Stage 2: The creation of a narrative

Narratives are increasingly being used as a tool for behaviour change. Hinyard and Kreuter define a narrative as ‘any cohesive and coherent story with an identifiable beginning, middle, and end that provides information about scene, characters, and conflict; raises unanswered questions or unresolved conflict; and provides resolution’ [45]. Instead of presenting facts and arguments for changing behaviour, a narrative intervention translates these into actions and experiences of characters within a chronological series of events [46]. Information presented in a narrative has a stronger effect on knowledge, attitudes and intentions than the same information in a non-narrative format [47]. Narrative is particularly useful for changing perceived social norms and behavioural intentions [48, 49]. To be effective for behaviour change, the narrative and the characters in it have to engage the reader, a process aided if the protagonists are culturally similar to the target audience [50, 51]. The narrative also has to be plausible and internally consistent [52]. The depiction of a character who succeeds against the odds can boost motivation for personal goals [53].

Designing the narrative

The narrative explicitly followed the sequence of the behaviour change strategy from motivation through action to maintenance of reduced drinking. It described the journey of a central character, Dave, as he decided that his drinking was a problem and moved from regular binge drinking to moderated consumption. The narrative also included Dave’s wife Christine and a few of his friends (Table 1). The number of named characters, and the background information on each, was limited to ensure that the study participants could follow their individual stories. The narrative was written out in full before considering how it could be rendered into text messages.
Table 1

Characters in the narrative

Characters in the narrative

Main character:

 Dave is a family man who is married to Christine. He initially believes he is a ‘mature’ drinker. He subsequently realises that he is a regular binge drinker and becomes aware of the potential risks from his drinking. He models behaviour change techniques that are likely to work but also experiences lapses along the way. In the end, he achieves his goal to cut down on his drinking and is satisfied with the outcome of the changes he has made.

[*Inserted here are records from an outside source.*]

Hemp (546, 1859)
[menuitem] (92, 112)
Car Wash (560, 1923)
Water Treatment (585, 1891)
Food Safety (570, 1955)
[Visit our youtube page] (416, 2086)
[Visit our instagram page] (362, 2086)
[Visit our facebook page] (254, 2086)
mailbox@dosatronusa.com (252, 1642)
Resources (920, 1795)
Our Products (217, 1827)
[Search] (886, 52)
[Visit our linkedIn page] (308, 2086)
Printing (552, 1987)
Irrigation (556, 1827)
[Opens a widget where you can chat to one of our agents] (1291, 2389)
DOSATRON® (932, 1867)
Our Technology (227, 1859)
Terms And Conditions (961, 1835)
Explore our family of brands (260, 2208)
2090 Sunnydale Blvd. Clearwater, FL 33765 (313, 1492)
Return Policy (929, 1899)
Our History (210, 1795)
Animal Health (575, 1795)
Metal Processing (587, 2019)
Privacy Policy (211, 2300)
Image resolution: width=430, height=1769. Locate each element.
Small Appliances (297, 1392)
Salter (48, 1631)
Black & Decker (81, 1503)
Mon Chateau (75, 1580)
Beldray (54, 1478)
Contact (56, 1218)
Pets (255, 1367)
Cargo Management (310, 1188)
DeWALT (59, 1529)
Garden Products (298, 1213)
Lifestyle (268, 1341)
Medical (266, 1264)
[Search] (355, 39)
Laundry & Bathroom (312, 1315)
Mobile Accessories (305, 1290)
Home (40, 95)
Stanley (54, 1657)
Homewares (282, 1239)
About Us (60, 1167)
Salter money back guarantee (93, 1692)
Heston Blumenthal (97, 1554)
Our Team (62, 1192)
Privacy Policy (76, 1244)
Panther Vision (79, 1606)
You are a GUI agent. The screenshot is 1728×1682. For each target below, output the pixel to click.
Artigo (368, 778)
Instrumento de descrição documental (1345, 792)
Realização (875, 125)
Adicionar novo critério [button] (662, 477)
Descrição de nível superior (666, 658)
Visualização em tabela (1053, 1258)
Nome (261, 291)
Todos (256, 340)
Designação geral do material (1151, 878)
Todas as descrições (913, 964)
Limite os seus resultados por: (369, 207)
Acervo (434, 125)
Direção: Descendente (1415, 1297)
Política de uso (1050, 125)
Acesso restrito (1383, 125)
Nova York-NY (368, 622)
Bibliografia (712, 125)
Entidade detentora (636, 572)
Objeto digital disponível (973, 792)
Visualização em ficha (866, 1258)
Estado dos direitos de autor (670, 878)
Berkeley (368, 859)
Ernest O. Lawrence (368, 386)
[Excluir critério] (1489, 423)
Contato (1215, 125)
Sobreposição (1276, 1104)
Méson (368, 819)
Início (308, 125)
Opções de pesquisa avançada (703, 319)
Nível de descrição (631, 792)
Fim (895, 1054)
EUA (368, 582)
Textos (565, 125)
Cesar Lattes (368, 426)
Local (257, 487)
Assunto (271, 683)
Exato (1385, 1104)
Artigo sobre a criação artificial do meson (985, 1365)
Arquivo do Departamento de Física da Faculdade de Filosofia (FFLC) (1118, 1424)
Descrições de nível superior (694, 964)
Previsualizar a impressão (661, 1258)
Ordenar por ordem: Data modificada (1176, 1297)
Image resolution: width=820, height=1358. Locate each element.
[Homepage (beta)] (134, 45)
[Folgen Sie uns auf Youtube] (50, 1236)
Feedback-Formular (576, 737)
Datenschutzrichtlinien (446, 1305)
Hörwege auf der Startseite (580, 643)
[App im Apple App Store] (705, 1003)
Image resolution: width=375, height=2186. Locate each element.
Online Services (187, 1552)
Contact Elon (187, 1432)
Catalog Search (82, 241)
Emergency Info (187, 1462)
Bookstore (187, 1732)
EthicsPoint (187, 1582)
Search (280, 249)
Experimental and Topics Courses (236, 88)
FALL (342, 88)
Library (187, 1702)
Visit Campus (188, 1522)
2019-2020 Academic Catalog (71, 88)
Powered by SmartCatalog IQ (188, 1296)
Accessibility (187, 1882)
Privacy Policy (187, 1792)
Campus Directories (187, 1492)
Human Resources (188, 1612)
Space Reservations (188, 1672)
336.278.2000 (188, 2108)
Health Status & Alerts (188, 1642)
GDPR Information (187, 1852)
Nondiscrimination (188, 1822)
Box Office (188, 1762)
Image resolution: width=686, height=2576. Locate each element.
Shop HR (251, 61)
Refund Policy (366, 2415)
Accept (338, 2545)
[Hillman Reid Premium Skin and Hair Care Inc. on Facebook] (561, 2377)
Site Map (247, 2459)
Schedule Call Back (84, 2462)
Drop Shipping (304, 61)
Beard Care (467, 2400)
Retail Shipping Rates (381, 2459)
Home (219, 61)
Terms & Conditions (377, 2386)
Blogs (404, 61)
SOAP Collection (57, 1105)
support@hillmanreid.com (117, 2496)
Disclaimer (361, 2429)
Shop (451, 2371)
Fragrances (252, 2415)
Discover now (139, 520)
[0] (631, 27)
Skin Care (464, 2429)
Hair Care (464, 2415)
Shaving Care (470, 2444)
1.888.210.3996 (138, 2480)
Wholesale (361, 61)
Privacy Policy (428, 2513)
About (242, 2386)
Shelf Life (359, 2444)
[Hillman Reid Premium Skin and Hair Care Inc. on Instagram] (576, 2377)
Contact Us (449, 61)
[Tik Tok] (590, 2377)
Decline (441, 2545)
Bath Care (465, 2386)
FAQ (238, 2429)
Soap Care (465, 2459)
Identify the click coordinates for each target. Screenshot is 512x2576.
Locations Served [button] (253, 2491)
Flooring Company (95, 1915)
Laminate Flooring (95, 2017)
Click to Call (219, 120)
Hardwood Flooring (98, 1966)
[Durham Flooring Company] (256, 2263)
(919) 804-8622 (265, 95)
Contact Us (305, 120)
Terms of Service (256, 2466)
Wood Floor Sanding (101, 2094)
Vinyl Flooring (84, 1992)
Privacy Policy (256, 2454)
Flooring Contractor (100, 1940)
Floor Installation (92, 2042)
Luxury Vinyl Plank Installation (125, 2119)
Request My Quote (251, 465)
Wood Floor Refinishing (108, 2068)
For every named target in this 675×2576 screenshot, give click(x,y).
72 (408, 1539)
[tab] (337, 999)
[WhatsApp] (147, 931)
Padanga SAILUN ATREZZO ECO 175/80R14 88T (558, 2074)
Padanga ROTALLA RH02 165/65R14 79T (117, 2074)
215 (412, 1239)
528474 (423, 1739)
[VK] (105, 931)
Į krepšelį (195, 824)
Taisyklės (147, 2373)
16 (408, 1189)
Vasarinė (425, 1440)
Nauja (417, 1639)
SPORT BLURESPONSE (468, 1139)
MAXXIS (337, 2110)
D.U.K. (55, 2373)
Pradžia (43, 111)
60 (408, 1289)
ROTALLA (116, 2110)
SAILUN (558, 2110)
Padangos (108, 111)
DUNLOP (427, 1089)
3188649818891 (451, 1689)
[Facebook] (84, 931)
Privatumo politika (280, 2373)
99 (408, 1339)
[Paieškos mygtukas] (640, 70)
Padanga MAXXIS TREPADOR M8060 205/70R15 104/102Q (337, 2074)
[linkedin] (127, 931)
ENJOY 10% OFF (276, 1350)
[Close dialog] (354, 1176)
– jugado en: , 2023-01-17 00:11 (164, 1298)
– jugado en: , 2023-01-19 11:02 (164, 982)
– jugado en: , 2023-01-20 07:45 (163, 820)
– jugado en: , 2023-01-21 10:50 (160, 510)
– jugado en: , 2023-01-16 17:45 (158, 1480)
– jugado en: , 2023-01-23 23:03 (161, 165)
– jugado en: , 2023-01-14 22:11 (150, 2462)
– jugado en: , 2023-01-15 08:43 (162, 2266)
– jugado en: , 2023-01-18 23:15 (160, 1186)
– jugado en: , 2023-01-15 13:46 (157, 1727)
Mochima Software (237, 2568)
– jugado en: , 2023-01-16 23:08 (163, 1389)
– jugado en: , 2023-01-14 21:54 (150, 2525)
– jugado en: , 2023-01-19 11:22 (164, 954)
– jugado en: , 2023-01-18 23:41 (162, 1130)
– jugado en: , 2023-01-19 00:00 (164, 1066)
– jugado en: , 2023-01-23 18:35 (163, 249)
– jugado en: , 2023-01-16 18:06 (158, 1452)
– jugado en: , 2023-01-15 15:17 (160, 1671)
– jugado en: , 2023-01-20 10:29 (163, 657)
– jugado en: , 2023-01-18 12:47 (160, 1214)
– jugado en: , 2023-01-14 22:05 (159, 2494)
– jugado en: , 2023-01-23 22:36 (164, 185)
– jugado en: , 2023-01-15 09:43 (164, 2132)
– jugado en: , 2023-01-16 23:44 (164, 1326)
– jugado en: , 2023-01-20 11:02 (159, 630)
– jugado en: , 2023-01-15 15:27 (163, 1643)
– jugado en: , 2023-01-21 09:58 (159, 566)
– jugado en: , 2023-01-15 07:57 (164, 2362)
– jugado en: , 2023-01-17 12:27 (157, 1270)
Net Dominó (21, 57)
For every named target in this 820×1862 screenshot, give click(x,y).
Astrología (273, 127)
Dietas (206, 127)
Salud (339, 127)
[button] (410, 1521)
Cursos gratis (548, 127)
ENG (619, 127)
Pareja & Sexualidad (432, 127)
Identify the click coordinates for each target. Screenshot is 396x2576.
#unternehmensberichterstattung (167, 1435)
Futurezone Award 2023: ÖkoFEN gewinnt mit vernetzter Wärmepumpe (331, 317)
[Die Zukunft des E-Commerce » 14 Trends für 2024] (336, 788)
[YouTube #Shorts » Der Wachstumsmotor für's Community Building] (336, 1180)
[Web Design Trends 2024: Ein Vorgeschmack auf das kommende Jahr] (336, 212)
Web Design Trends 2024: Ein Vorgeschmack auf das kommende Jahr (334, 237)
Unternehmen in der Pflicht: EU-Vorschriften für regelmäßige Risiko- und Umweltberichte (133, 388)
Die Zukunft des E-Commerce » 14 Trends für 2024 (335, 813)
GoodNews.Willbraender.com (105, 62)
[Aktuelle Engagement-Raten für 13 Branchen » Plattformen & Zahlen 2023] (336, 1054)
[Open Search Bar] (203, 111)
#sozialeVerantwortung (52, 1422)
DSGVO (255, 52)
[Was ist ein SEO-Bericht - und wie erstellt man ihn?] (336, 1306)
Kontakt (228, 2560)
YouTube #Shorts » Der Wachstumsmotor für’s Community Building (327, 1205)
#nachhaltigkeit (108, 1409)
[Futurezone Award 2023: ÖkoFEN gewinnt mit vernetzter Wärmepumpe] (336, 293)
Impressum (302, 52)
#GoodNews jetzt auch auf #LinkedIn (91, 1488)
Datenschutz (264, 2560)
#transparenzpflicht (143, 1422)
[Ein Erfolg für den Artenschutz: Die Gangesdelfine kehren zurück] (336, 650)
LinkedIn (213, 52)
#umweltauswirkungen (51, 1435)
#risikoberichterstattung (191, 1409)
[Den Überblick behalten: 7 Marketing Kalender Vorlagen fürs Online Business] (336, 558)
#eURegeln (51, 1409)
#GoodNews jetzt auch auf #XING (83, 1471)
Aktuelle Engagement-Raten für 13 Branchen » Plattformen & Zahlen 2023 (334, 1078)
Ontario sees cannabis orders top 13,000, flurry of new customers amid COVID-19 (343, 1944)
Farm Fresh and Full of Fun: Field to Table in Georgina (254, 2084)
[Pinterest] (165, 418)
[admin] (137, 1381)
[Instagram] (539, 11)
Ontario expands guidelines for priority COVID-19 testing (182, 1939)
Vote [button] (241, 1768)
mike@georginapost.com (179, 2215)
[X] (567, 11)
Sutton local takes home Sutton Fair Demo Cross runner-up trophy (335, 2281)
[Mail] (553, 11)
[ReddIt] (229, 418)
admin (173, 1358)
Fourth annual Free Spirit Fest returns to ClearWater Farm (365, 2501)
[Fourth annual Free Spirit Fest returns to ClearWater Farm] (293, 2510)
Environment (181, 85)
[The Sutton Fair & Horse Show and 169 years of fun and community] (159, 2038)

Other characters (Dave’s friends):

 Stevie is the unmarried ‘antagonist’ character. He has few responsibilities; he is unemployed and lives with his mother. Stevie often encourages everyone around him to drink.

 Dougie has had serious alcohol-related problems in the past. He lives with a long-suffering partner (Sadie) but has a troubled relationship. He also tries to change his drinking but gets it wrong more often than Dave.

 Alec was previously a heavy drinker but is now a mature, sensible drinker. He is respected by the others and is a role model for Dave.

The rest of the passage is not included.